§ SET TASK 1:
Decide whether each statement below agrees with the passage on liability insurance policies. Answer yes or no for each, and quote the words of the passage that settle it.
(a) Most professional liability insurance is written on a claims-made basis.
(b) An occurrence policy covers only claims reported during the policy period.
(c) When a retroactive date is used, prior acts coverage runs from that date to the current policy period.
=== READING PASSAGE ===
There are two primary forms of liability insurance policies - claims-made and occurrence policies. Most professional liability insurance, including directors and officers and employment practices liability insurance, is written on a claims-made basis.

An occurrence policy obligates the insurance company to pay for claims arising out of occurrences during the policy period regardless of when the claim is reported. The policyholder is covered for any incident that occurs during the term of the policy regardless of when the claim arising from the incident is reported to the company. In some situations the claim might be made many years after the incident occurred. This leads to uncertainty for both the insured and the insurer.

A claims-made policy protects an insured against claims or incidents that are reported while the policy is in force. Normally, a claims made policy provides coverage for acts occurring prior to the claims-made policy period. Coverage for acts occurring prior to the policy period is called "prior acts coverage," and the period prior to the policy period for which claims are covered is called the prior acts period. Prior acts coverage is usually only provided when a claims-made policy has been in force immediately prior to the current claims-made policy on a basis consistent with the prior policy. Prior acts coverage is defined as "full prior acts", covering acts occurring at any time prior to the current policy period, or is defined by a "retroactive date." When a retroactive date is used, prior acts coverage is provided from the retroactive date to the current policy period.
=== TASK INPUTS ===
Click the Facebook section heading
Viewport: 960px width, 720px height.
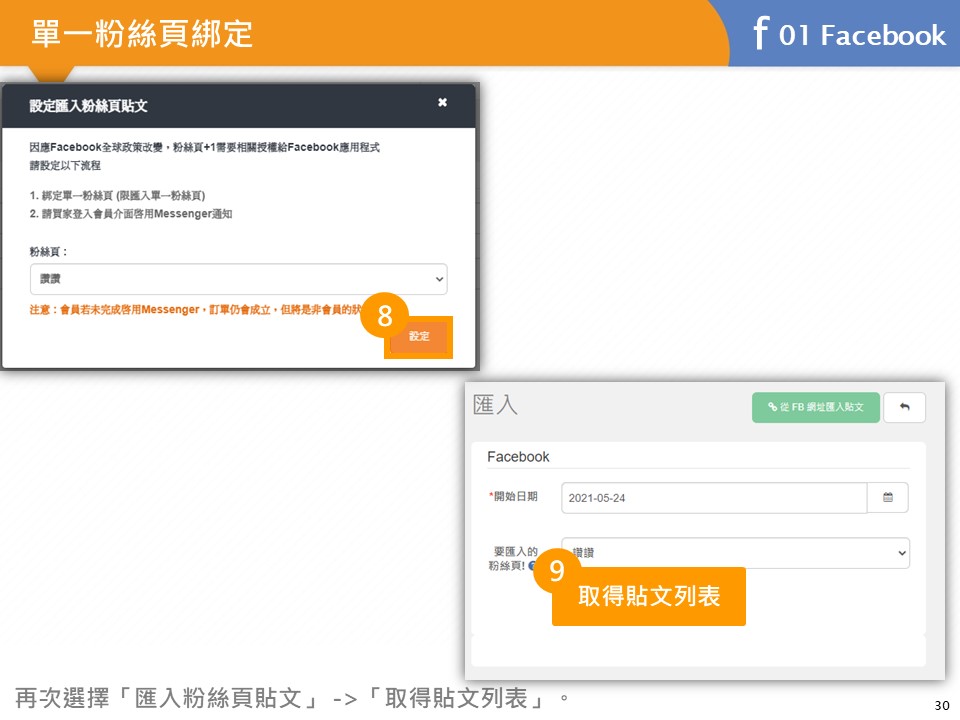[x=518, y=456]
===
=== TASK INPUTS ===
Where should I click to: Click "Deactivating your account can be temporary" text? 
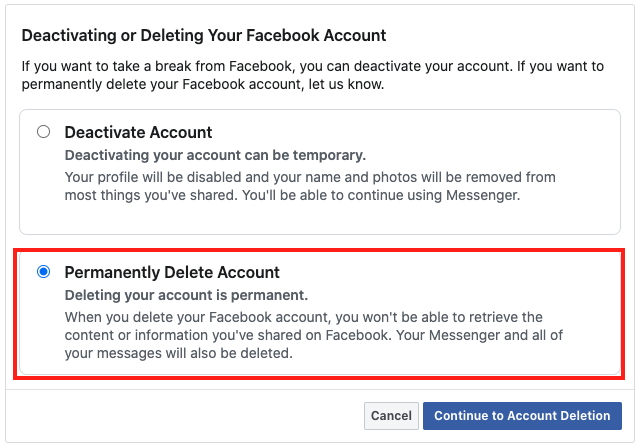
===
=== TASK INPUTS ===
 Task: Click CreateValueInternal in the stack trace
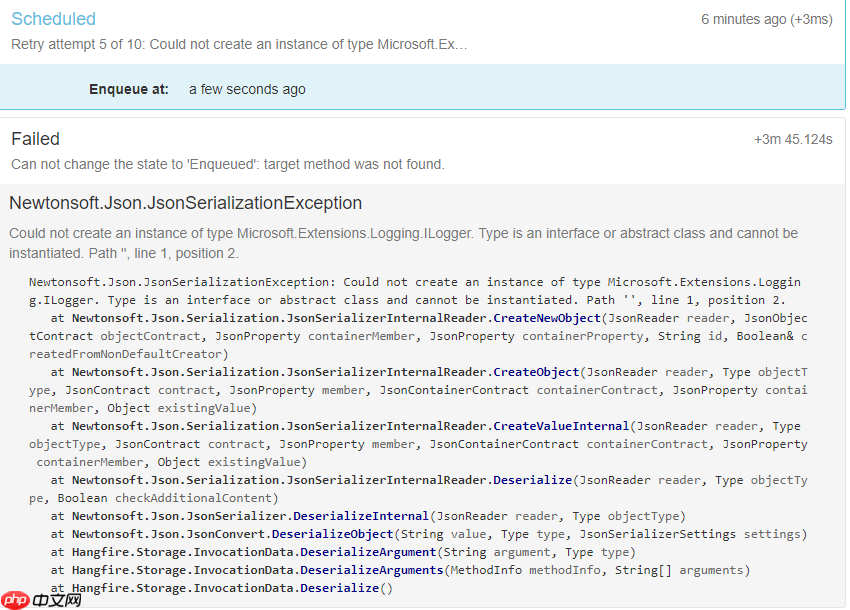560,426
===
§ SET TASK 2: Pull out the part of the listing that opens with the line containing "Click the Facebook section heading" and closes with the line containing "[x=518, y=456]", both lines included, and reproduce it line for line. Leave the pictures out.

§ WRITTEN RESPONSE 1:
(a) Yes: "Most professional liability insurance, including directors and officers and employment practices liability insurance, is written on a claims-made basis."
(b) No: "An occurrence policy obligates the insurance company to pay for claims arising out of occurrences during the policy period regardless of when the claim is reported."
(c) Yes: "When a retroactive date is used, prior acts coverage is provided from the retroactive date to the current policy period."

§ WRITTEN RESPONSE 2:
Click the Facebook section heading
Viewport: 960px width, 720px height.
[x=518, y=456]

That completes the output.